〜美和神社の文化財〜
木造大物主神立像
美和神社の神体であり、像高130cm楠木の自然木を利用したものである。由来我が国の神像は仏像に比べ極めて少なく、また仏像が抽象的であるのに対し、自由であり、従って写実的で神に祀らんとする人によく似せようとした跡が伺われる。冠を戴き袖を前に合わせて笏を捧げ、素朴ではあるが森厳荘重で藤原初期の作である。
板絵三十六歌仙図
この三十六歌仙図は武田晴信、義信父子が永禄6(1563)年に当社へ武運長久、子孫繁昌を祈願して奉納したものである。筆者は沼津与太郎忠久である。三十六歌仙図は数少なく、本図は古作に属する重要な遺品である。大きさは縦59センチ、横35センチ、杉板一枚造りで表に三十六歌仙の和歌および彩色の人物が描かれている。
(看板資料より)
美和神社の鎧
「白糸褄取威鎧」
南北朝時代の制作で、残存僅少なる中世大鎧の中にあってその製作は精功堅緻であり、当時の守護、守護代など最も身分の高い武将の着領と推定される。惜しくも兜と袖を失っているが製作当初の形式特徴を良く保存し学術的、工芸的価値は極めて高い。
「伊予札革包朱塗素懸紅糸威胴丸」
中世の胴丸と近世の当世具足(一形式)との折忠形式であり、室町時代末期の製作である。中世から近世へ移る過渡期の甲冑の一典型でありその価値は高い。寸法のやや小形なることから初着の甲冑と推定され、古くから武田信玄の元服鎧と伝えられている。
(看板資料より)
白糸威妻取鎧(残欠)
日本の中世甲冑には、鎧・胴丸・腹巻などがあり、鎧は騎射戦用の甲冑で兜・胴・袖の三具をもって一領を形成する。本品は南北朝時代の製作で、残存少ない中世大鎧の中にあって、その製作は精巧堅緻であり、当時の守護・守護代など最も身分の高い武将の着領と推定される。借しくも本品は兜と袖を失い、残存する胴も金具廻と小札の一部を失っている。しかし、製作当発の型式特徴を良く残存し、学術的・工芸的な価値は極めて高く、日本甲冑史上、本品の存在価値は高く評価できる。
朱札紅糸素懸威胴丸佩楯付 一領
本品は、中世の胴丸と近世の当世具足(甲冑の一形式)との折衷形式であり室町時代末期の製作である。伊予札という小札を縫延べ牛革をもって包みこみ表面を朱塗り、裏面を黒塗りとし、紅糸をもって素懸に威したものである。

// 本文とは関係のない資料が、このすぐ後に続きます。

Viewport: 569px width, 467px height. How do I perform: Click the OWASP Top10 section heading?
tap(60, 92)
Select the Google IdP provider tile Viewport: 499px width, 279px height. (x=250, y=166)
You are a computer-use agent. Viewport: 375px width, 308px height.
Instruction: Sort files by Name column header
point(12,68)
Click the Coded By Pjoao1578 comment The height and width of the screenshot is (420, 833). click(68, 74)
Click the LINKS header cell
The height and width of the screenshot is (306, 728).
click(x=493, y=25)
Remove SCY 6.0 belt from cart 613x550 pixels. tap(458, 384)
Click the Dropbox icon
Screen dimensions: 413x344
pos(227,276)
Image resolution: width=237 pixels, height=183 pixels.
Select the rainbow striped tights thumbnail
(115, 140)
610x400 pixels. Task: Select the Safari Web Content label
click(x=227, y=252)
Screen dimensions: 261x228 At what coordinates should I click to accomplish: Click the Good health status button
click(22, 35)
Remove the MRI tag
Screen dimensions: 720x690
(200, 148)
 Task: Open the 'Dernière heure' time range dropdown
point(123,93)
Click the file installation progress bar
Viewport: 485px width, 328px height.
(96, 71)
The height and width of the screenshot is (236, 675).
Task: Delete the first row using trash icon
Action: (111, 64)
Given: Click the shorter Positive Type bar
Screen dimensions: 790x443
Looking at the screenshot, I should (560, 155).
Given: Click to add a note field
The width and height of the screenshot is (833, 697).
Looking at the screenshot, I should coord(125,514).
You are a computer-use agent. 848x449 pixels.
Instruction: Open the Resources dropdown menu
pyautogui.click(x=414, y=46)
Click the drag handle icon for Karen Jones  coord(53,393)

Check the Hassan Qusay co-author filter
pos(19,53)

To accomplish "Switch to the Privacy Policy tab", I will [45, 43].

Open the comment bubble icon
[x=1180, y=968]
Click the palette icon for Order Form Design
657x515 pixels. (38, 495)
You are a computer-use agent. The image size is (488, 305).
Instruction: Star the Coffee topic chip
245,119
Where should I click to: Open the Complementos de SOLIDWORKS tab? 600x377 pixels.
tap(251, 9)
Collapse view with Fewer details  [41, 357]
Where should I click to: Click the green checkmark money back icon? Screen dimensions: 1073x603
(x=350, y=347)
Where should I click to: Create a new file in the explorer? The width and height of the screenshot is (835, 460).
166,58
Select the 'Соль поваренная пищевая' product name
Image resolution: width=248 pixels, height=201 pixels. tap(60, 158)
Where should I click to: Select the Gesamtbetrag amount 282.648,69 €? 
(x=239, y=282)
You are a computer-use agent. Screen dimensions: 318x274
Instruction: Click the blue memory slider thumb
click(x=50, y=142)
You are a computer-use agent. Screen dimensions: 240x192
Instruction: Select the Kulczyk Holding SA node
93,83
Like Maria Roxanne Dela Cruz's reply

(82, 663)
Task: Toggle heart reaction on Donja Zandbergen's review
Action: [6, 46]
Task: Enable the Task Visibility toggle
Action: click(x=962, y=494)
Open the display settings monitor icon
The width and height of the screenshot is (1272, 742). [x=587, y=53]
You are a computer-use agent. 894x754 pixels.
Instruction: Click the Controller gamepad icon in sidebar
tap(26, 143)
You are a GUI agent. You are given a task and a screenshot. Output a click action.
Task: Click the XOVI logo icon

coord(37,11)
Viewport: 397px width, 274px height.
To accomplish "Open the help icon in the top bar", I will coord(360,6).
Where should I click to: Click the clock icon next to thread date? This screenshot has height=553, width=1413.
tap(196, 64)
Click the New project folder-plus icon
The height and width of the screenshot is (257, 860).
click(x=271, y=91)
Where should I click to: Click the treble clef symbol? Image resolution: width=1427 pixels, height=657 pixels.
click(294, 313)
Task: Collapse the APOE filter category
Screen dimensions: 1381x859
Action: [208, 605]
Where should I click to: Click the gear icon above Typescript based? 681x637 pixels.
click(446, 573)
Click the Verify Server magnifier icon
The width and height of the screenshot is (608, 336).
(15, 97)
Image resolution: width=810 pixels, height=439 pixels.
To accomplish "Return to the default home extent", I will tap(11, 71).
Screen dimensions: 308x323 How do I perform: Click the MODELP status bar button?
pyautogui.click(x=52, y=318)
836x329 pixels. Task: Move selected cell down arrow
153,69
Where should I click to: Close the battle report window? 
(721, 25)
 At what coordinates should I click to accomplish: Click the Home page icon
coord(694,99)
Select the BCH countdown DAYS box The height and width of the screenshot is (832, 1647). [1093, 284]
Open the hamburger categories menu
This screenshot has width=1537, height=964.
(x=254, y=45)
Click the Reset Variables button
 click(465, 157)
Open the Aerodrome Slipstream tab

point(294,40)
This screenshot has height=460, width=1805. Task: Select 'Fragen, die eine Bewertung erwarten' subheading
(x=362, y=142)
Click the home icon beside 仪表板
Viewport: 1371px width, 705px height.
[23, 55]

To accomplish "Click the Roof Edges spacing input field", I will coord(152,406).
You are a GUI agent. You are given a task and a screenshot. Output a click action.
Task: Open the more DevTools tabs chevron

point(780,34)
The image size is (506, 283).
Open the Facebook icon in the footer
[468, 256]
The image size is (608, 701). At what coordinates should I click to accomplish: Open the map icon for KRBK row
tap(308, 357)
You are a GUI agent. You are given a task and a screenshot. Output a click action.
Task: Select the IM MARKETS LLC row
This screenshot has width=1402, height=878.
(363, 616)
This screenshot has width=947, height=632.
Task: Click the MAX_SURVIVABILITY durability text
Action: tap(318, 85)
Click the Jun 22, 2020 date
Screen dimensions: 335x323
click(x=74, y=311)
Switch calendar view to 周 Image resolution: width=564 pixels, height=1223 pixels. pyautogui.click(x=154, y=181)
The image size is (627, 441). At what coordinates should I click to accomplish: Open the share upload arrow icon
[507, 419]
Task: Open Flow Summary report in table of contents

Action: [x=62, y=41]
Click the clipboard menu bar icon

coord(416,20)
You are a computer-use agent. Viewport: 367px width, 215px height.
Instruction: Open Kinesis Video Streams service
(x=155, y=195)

中世から近世へ移る過渡期の甲冑の一典型であり、類品に加賀前田家伝来の前田利家所有品、岡山県由加神社伝来品があるが、本品が最も古式を示し、その価値は高い。
寸法のやや小型なることから、初着の甲冑と推定され、古くから武田信玄の元服鎧と伝えられている。被損して形を崩し、脇板と小札の一部を失っているが、製作当勅の形式特徴をよく保存し、学術的に貴重な甲冑であり製作は上等で品格も高い。